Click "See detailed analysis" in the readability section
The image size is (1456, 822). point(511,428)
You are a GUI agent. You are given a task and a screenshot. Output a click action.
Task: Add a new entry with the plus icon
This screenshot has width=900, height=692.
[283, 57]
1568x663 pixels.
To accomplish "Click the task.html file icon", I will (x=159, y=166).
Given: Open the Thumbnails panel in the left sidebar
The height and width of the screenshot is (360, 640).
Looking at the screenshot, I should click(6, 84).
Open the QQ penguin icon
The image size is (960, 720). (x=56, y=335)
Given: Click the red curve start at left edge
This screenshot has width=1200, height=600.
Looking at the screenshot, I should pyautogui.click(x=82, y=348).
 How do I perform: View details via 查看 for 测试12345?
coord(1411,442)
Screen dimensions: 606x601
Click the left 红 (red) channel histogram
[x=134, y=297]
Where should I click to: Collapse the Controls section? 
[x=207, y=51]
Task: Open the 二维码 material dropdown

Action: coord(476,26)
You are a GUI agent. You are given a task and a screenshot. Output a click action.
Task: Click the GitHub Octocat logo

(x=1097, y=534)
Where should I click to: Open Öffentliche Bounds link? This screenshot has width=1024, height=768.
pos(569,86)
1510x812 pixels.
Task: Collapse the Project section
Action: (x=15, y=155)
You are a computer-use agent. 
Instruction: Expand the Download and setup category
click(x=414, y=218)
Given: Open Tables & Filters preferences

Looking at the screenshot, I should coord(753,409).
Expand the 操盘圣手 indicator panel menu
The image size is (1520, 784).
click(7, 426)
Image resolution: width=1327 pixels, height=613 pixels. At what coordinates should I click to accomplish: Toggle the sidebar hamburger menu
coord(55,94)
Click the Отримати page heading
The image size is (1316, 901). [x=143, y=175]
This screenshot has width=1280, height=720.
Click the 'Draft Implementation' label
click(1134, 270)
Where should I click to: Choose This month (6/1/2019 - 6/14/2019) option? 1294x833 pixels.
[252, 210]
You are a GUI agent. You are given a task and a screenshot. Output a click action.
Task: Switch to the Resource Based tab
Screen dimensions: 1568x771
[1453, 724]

★ ★ ★ ★ ★ ★ ★

:: THE REQUEST ::
Copy out all of the items above word for word, with nothing changed, added, or left out.

:: RESULT BELOW ::
Click "See detailed analysis" in the readability section
The image size is (1456, 822). point(511,428)
You are a GUI agent. You are given a task and a screenshot. Output a click action.
Task: Add a new entry with the plus icon
This screenshot has width=900, height=692.
[283, 57]
1568x663 pixels.
To accomplish "Click the task.html file icon", I will (x=159, y=166).
Given: Open the Thumbnails panel in the left sidebar
The height and width of the screenshot is (360, 640).
Looking at the screenshot, I should click(6, 84).
Open the QQ penguin icon
The image size is (960, 720). (x=56, y=335)
Given: Click the red curve start at left edge
This screenshot has width=1200, height=600.
Looking at the screenshot, I should pyautogui.click(x=82, y=348).
 How do I perform: View details via 查看 for 测试12345?
coord(1411,442)
Screen dimensions: 606x601
Click the left 红 (red) channel histogram
[x=134, y=297]
Where should I click to: Collapse the Controls section? 
[x=207, y=51]
Task: Open the 二维码 material dropdown

Action: coord(476,26)
You are a GUI agent. You are given a task and a screenshot. Output a click action.
Task: Click the GitHub Octocat logo

(x=1097, y=534)
Where should I click to: Open Öffentliche Bounds link? This screenshot has width=1024, height=768.
pos(569,86)
1510x812 pixels.
Task: Collapse the Project section
Action: (x=15, y=155)
You are a computer-use agent. 
Instruction: Expand the Download and setup category
click(x=414, y=218)
Given: Open Tables & Filters preferences

Looking at the screenshot, I should coord(753,409).
Expand the 操盘圣手 indicator panel menu
The image size is (1520, 784).
click(7, 426)
Image resolution: width=1327 pixels, height=613 pixels. At what coordinates should I click to accomplish: Toggle the sidebar hamburger menu
coord(55,94)
Click the Отримати page heading
The image size is (1316, 901). [x=143, y=175]
This screenshot has width=1280, height=720.
Click the 'Draft Implementation' label
click(1134, 270)
Where should I click to: Choose This month (6/1/2019 - 6/14/2019) option? 1294x833 pixels.
[252, 210]
You are a GUI agent. You are given a task and a screenshot. Output a click action.
Task: Switch to the Resource Based tab
Screen dimensions: 1568x771
[1453, 724]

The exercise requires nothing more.